- [Study text]:
__________

Hardy-Weinberg Equilibrium is used to describe the genotype distribution of a population when it is large, self-contained, and randomly mating. The equilibrium can be summarized as, if *p* is the frequency of one allele (*A*) and *q* is the frequency of the alternative allele (*a*) for a biallelic locus, then the HWE-expected frequency will be *p*^{2} for the *AA* genotype, 2*pq* for the *Aa* genotype, and *q*^{2} for the *aa* genotype. The three genotypic proportions should sum to 1, as should the allele frequencies (Hardy, 1908; Weinberg, 1908).

Many methods have been developed to test HWE. Weir (1996) and Emigh (1980) provide summaries of these methods. A *χ*^{2} test is commonly used to assess a departure from HWE. Exact tests of a departure from HWE have been developed for studies with small sample sizes (Haldane 1954; Wigginton, Cutler, and Abecasis, 2005).

__________

- [Supplied information]:

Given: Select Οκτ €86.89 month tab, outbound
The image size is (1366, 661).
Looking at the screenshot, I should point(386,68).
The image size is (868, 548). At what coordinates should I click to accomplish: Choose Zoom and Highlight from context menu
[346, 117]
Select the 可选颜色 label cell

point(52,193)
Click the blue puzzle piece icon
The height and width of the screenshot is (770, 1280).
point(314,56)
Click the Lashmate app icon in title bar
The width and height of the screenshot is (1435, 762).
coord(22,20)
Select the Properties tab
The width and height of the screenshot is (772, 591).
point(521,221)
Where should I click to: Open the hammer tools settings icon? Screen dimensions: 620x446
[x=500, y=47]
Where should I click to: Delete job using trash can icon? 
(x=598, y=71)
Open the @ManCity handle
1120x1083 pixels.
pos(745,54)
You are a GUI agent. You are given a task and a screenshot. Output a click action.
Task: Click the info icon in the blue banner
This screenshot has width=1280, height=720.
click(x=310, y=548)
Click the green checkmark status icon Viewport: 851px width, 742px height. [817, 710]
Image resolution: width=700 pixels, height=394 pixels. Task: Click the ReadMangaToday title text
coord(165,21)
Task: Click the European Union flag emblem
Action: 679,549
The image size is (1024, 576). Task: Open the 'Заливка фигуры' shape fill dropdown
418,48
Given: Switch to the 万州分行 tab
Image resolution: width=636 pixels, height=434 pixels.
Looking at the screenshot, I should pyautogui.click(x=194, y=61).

__________

- [Problem 1]: From the Hardy-Weinberg text, set down everything from "Hardy-Weinberg Equilibrium is" down to "1908; Weinberg, 1908).".
- [Problem 2]: According to the Hardy-Weinberg text, what kind of studies were exact tests of a departure from HWE developed for?

- [Task output 1]:
Hardy-Weinberg Equilibrium is used to describe the genotype distribution of a population when it is large, self-contained, and randomly mating. The equilibrium can be summarized as, if *p* is the frequency of one allele (*A*) and *q* is the frequency of the alternative allele (*a*) for a biallelic locus, then the HWE-expected frequency will be *p*^{2} for the *AA* genotype, 2*pq* for the *Aa* genotype, and *q*^{2} for the *aa* genotype. The three genotypic proportions should sum to 1, as should the allele frequencies (Hardy, 1908; Weinberg, 1908).

- [Task output 2]: Studies with small sample sizes.